§ Exercise details
Below are some records; return all of them exactly as they are.

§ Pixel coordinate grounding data

::::::::::

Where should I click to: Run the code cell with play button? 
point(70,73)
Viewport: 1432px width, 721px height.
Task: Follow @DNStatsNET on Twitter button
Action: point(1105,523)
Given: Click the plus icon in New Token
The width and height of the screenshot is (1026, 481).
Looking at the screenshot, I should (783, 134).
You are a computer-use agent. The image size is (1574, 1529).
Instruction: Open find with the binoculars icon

::::::::::

§ Exercise response
Where should I click to: Run the code cell with play button? 
point(70,73)
Viewport: 1432px width, 721px height.
Task: Follow @DNStatsNET on Twitter button
Action: point(1105,523)
Given: Click the plus icon in New Token
The width and height of the screenshot is (1026, 481).
Looking at the screenshot, I should (783, 134).
You are a computer-use agent. The image size is (1574, 1529).
Instruction: Open find with the binoculars icon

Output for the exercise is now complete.